| Exercise instructions |
Below are records with pictures; copy word for word only the lines between the line with "This screenshot has height=232, width=409." and the line with "Task: Minimize the", inclusive, and drop the pictures.

=== Section Start ===

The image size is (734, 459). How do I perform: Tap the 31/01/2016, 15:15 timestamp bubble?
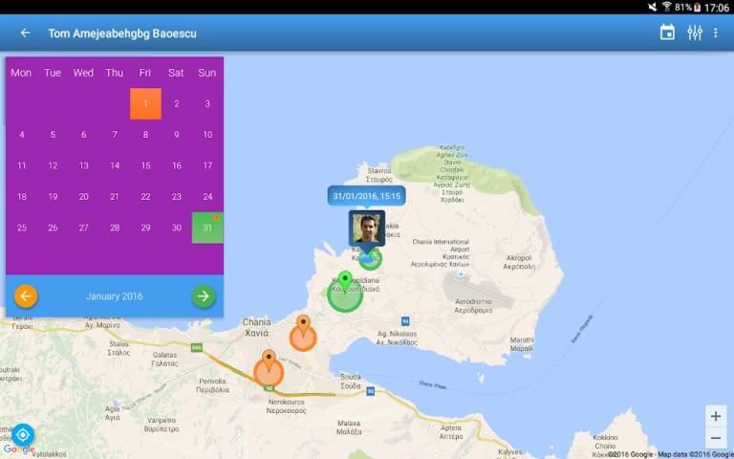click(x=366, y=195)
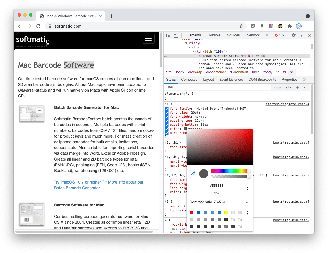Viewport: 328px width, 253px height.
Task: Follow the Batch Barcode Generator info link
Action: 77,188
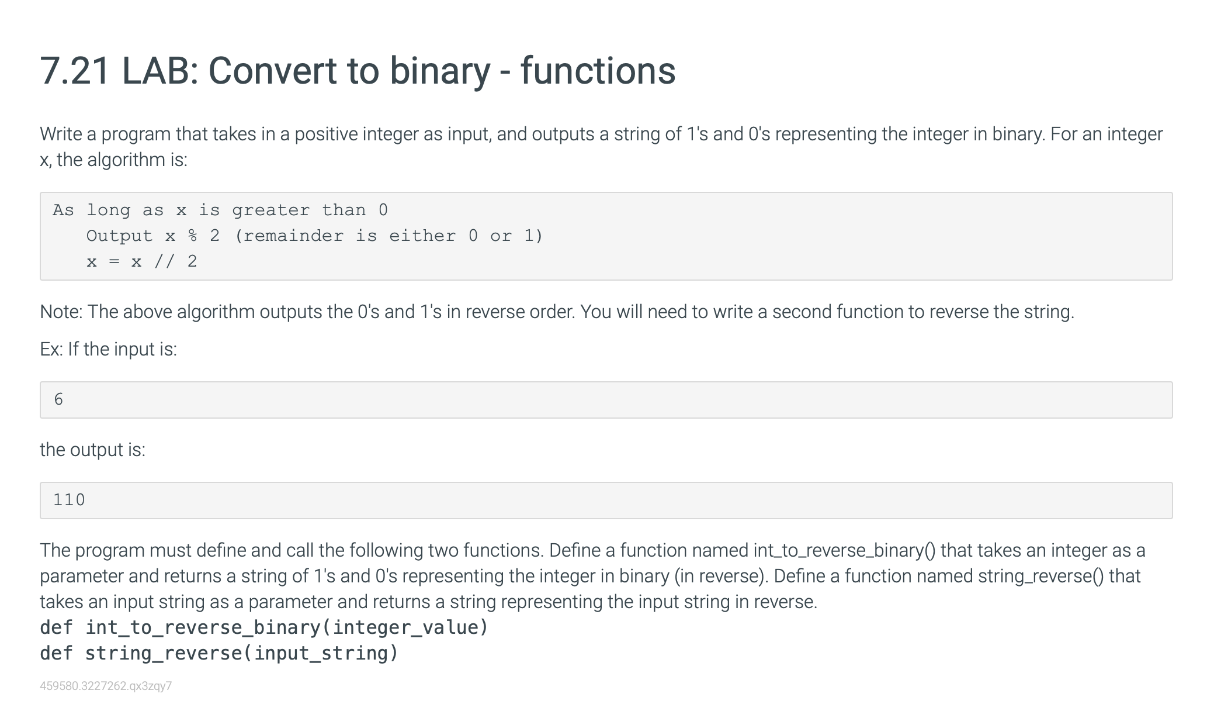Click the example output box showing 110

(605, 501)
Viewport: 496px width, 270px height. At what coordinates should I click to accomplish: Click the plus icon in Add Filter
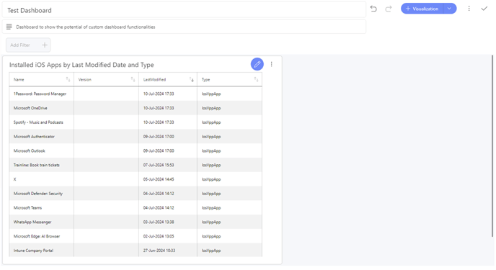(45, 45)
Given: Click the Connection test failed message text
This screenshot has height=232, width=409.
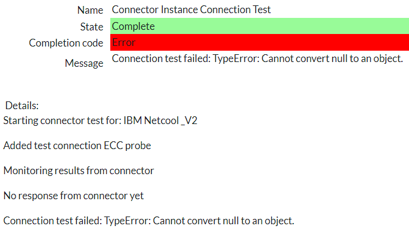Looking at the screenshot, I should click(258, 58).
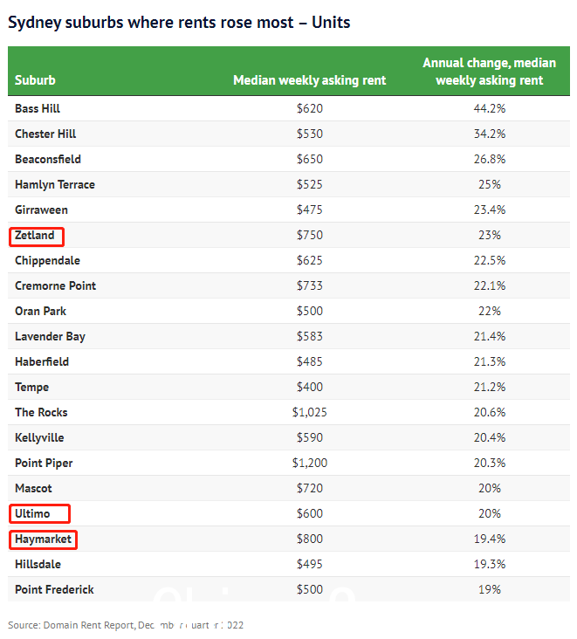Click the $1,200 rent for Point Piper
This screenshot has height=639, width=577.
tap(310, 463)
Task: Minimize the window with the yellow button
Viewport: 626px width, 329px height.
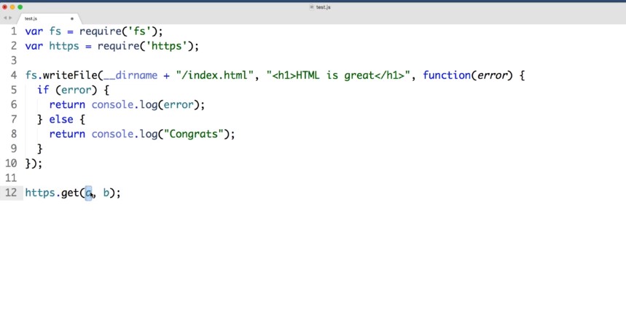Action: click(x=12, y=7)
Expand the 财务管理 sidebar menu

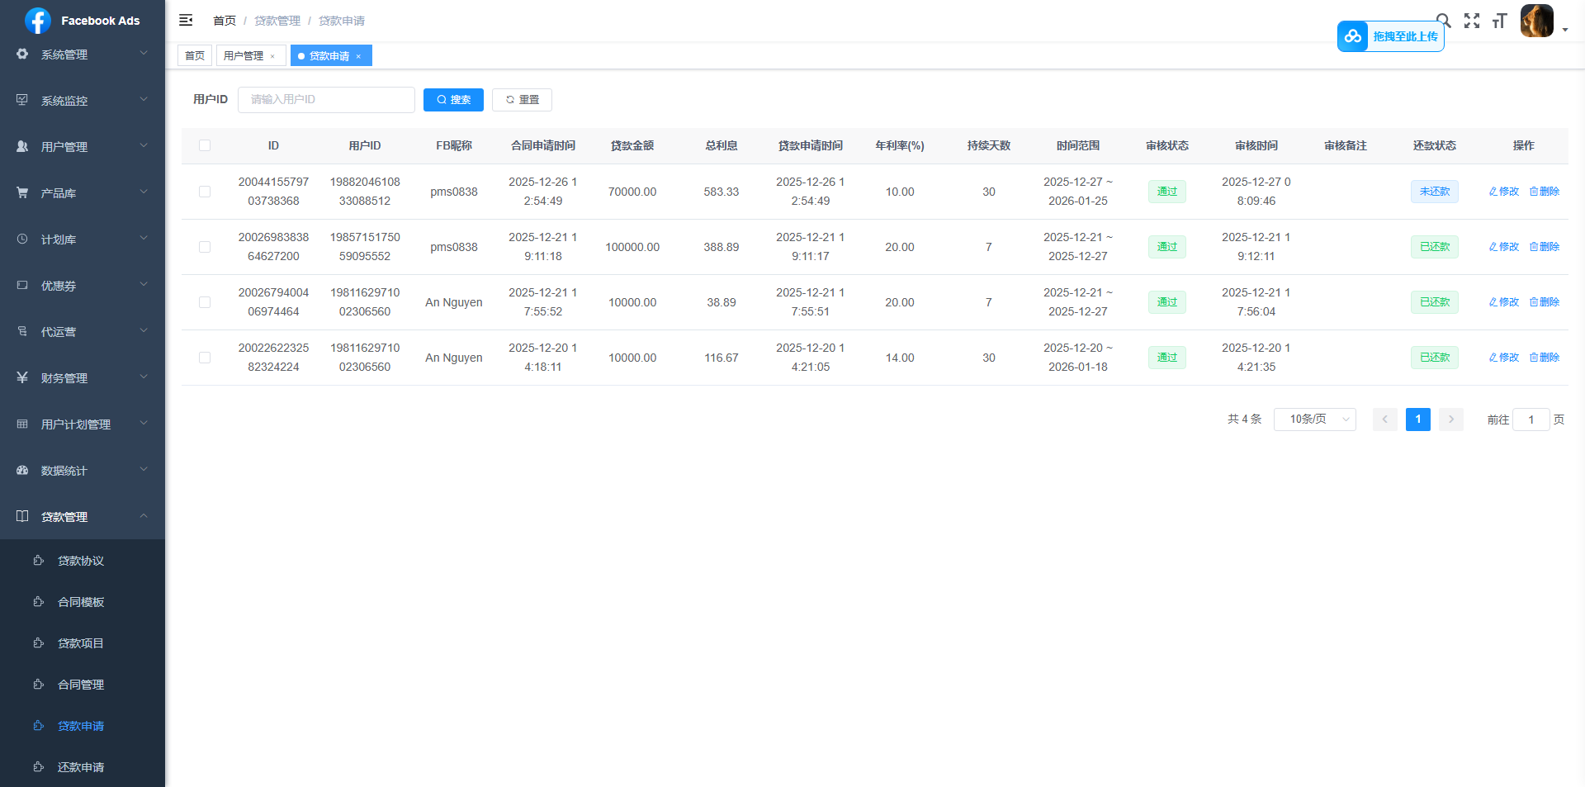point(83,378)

=== Section End ===
=== Section Start ===

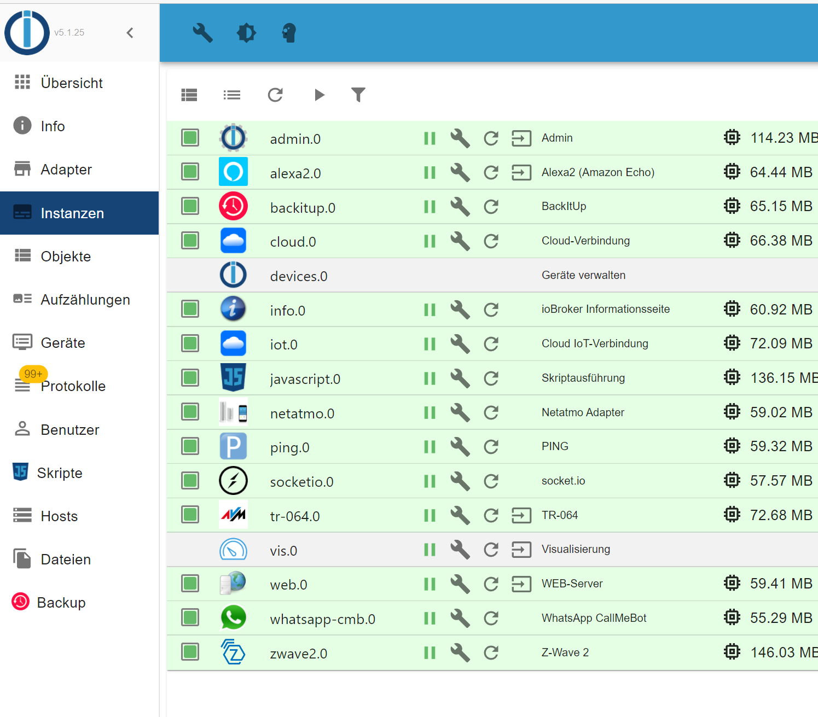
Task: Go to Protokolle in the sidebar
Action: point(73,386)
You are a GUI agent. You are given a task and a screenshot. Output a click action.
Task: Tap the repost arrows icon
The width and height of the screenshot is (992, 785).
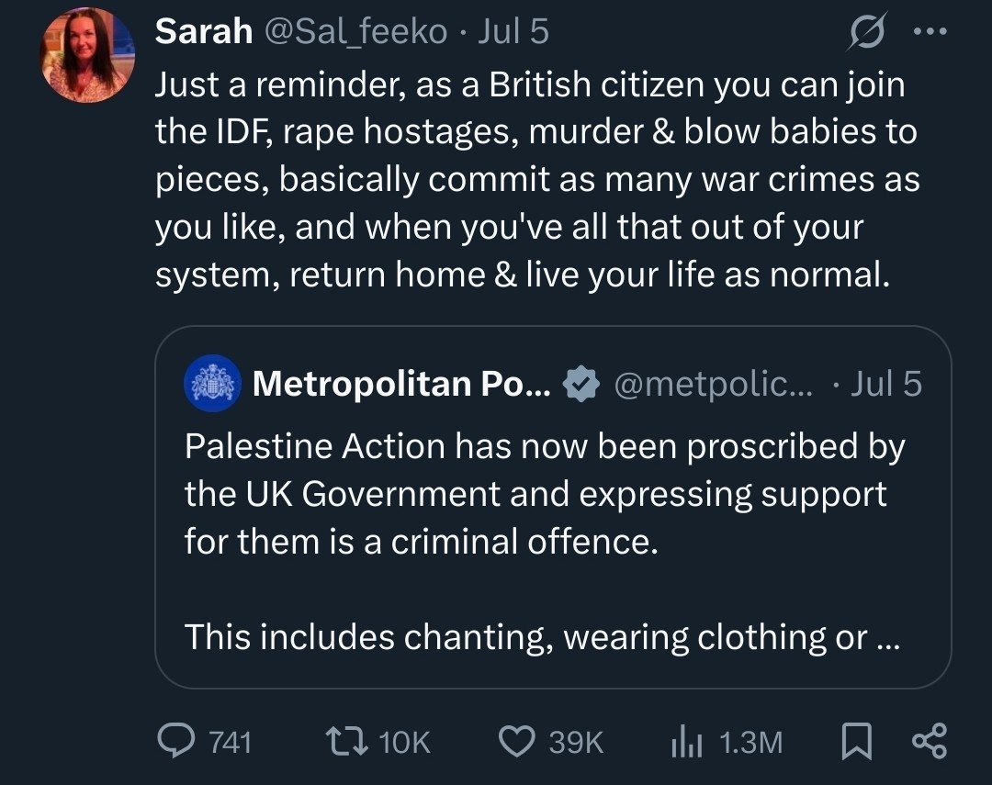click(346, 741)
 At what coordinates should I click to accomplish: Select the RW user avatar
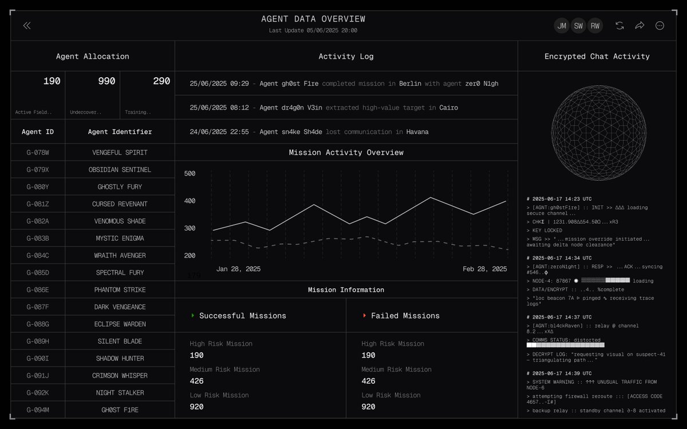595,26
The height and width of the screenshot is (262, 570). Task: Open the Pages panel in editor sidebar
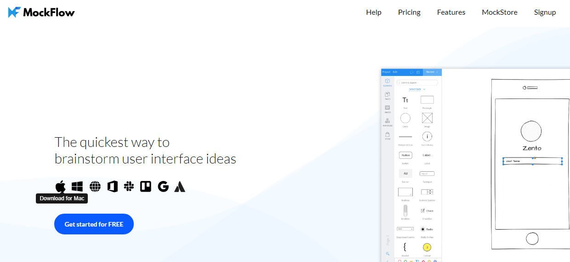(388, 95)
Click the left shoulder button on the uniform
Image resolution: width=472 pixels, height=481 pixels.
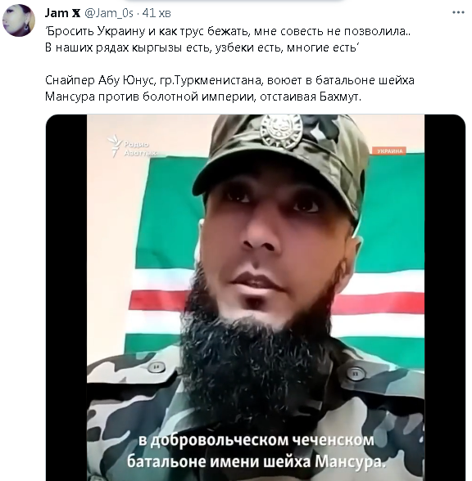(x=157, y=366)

=== Section End ===
=== Section Start ===

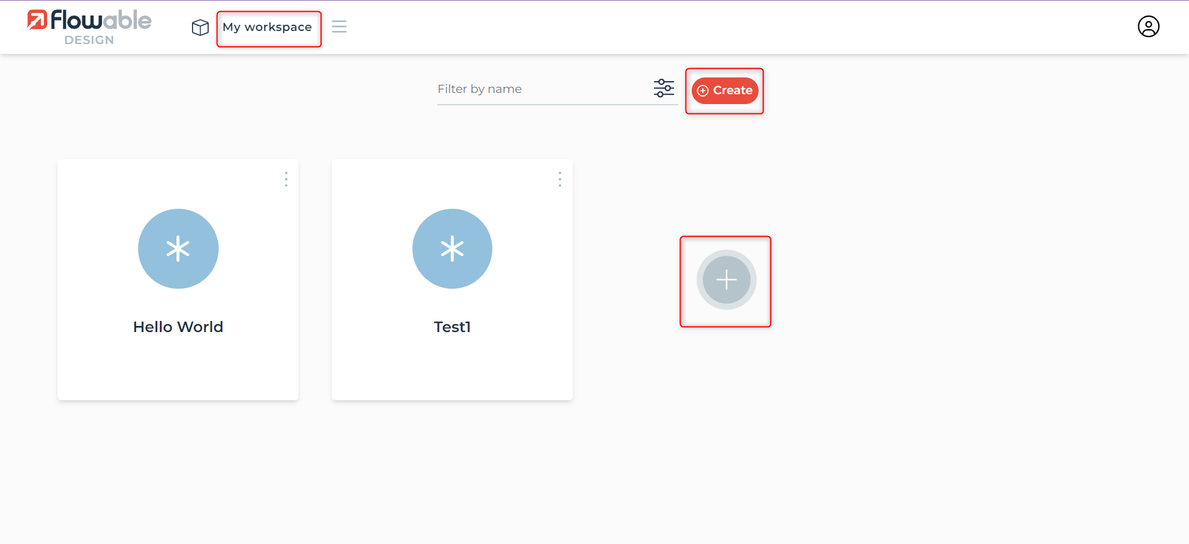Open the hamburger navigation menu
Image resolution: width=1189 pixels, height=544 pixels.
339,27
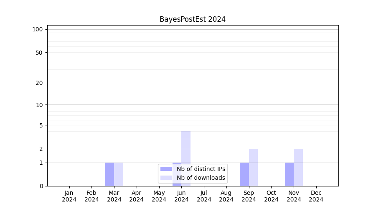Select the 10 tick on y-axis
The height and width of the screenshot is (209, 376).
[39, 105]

=== Section End ===

| Output of the exercise |
This screenshot has height=232, width=409.
Looking at the screenshot, I should click(258, 58).
Click the $1,200 rent for Point Piper
This screenshot has height=639, width=577.
tap(310, 463)
Task: Minimize the window with the yellow button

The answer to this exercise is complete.